__Tasks to carry out__
a) From the Morrisons Island Project text, list every tax, charge, and contribution the writer says they pay.
b) Write the next part of the Morrisons Island Project text, picking up after its final sentence.

__Reading passage__
═══
Morrisons Island Project

I am a City center trader and owner of Minihan's Chemistin Oliver Plunkett Street; an independent family owned business employing seven people, which has served the people of Cork for the past 63 years. We have survived many changes to our city center; I supported the pedestrianization of Winthrop Street back in the mid-seventies followed by the pedestrianization of Oliver Plunkett Street etc., the main drainage scheme etc, all in what I believed and hoped would be for the benefit of our City.

As a former elected member of Cork City Council and member of Seanad Eireann, I have a certain appreciation of the role of the Council and Management in setting out policies to promote our City and incentivise a certain regeneration programme. I pay my corporation and income taxes, my rates, my water charges my PRSI contributions, my prescription levies and I feel I am entitled to have my voice heard. I appreciate our democratic process but equally feel the views of our City center traders are not taken seriously by Council, we are purely seen as a revenue stream available to balance the budget with commercial rate increases whenever the need arises. I understand the policy to improve the pedestrianization of the city center between the two rivers known as the island. As a sitting Councillor I supported many such initiatives and worked constructively with management on many issues. I was never one to oppose for the sake of opposition.
═══
__Data section__
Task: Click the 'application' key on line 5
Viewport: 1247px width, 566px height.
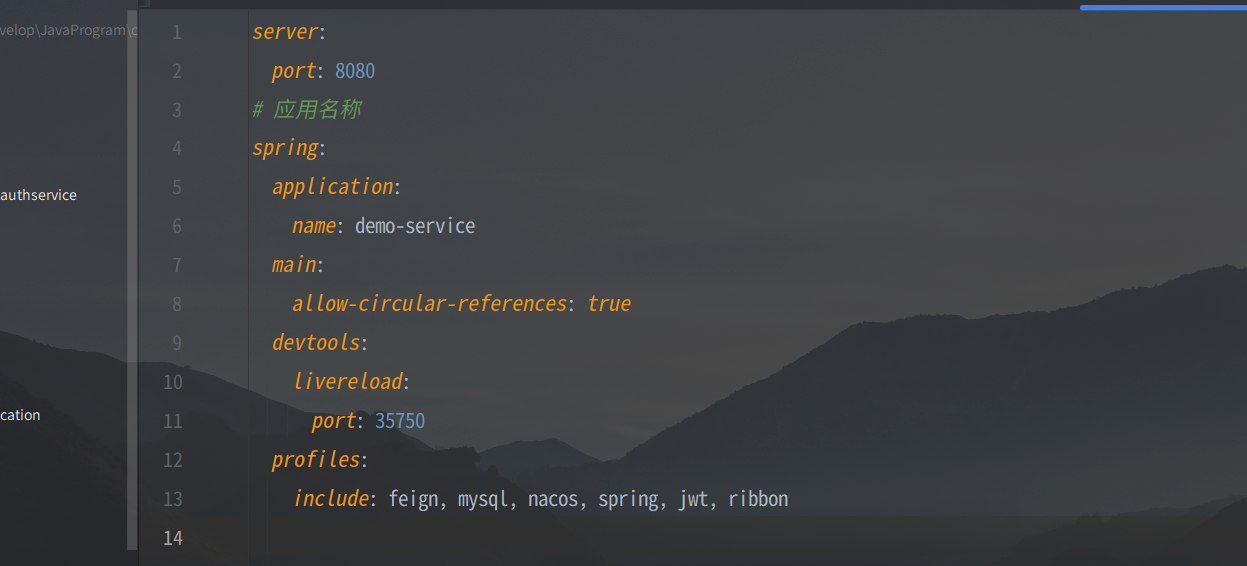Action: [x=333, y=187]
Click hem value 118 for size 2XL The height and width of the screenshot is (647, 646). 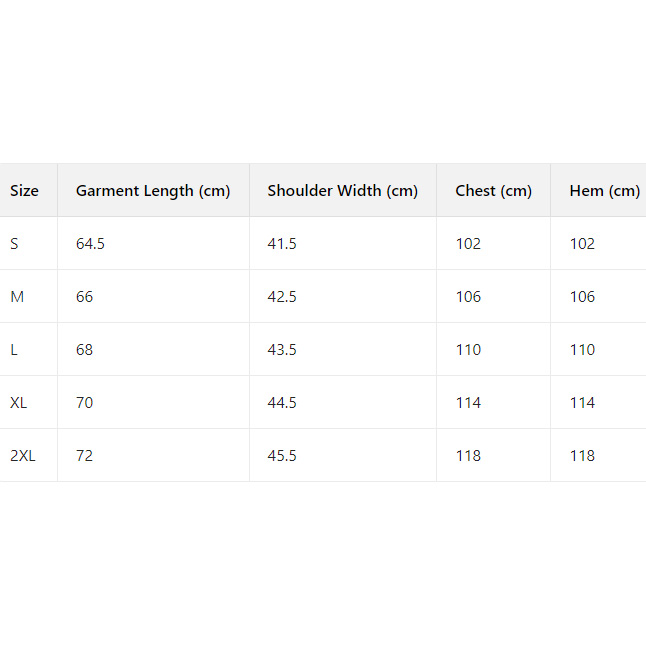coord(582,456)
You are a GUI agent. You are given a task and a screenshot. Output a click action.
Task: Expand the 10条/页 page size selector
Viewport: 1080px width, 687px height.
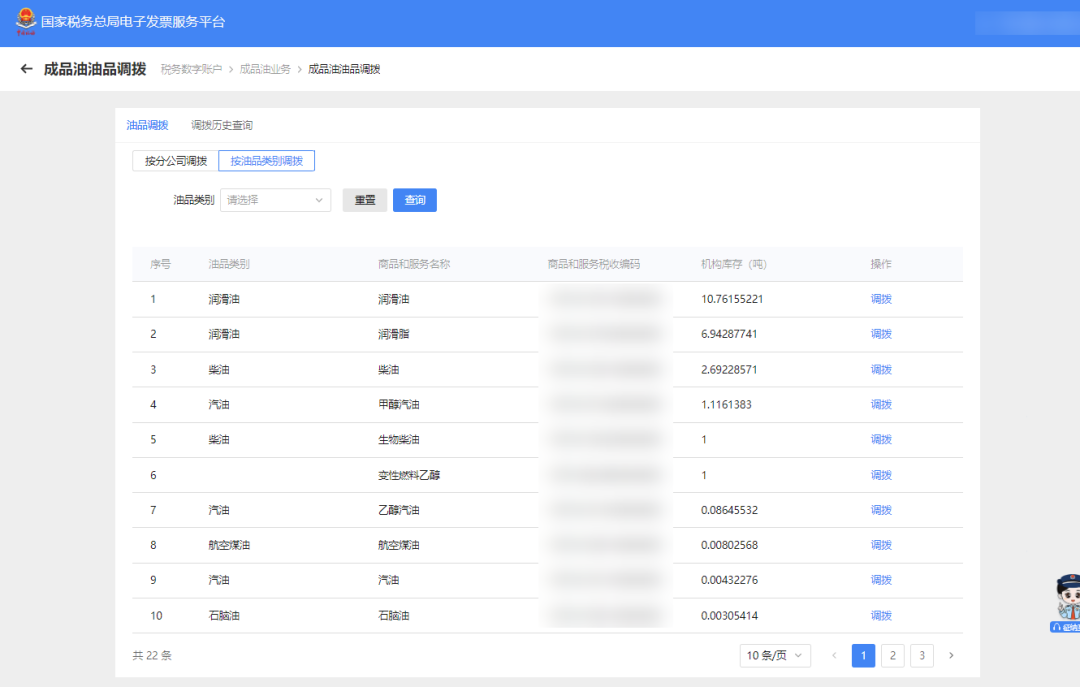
═══
__Exercise responses__
a)
- corporation taxes
- income taxes
- rates
- water charges
- PRSI contributions
- prescription levies

b)
Regrettably as a Councillor I supported the sale of the lands in Mahon to both Owen O'Callaghan and McCarthy Developments. I did so because of the promises made by council for reinvestment in the city, promises that were never fully fulfilled. No park and ride from the western suburb, no rejuvenation for the city center and no incentives on parking. We need easy access to and from our City Center, be it with a properly functioning public transport scheme or incentivised parking. Clear and direct investment has to be made in this area and it should not be introduced merely as a revenue stream. I have no doubt a clear plan is in place to compensate the council for loss of revenue for the 115 places, I presume you will reduce the two hourly zones and extend the pay for parking zones. These measures mitigate the council but there is nothing to mitigate the City trader. The heart and soul of our City is in the City centre, the uniqueness of Oliver Plunkett Street North Main Street etc is made possible by the many and varied independent small traders with their uniqueness and character. The City center and its people define the Economic, Social and Cultural heart of our City. This will never be replaced by the shopping centers of Mahon, Wilton, Douglas or Blackpool with their hundreds of free parking places on their door step.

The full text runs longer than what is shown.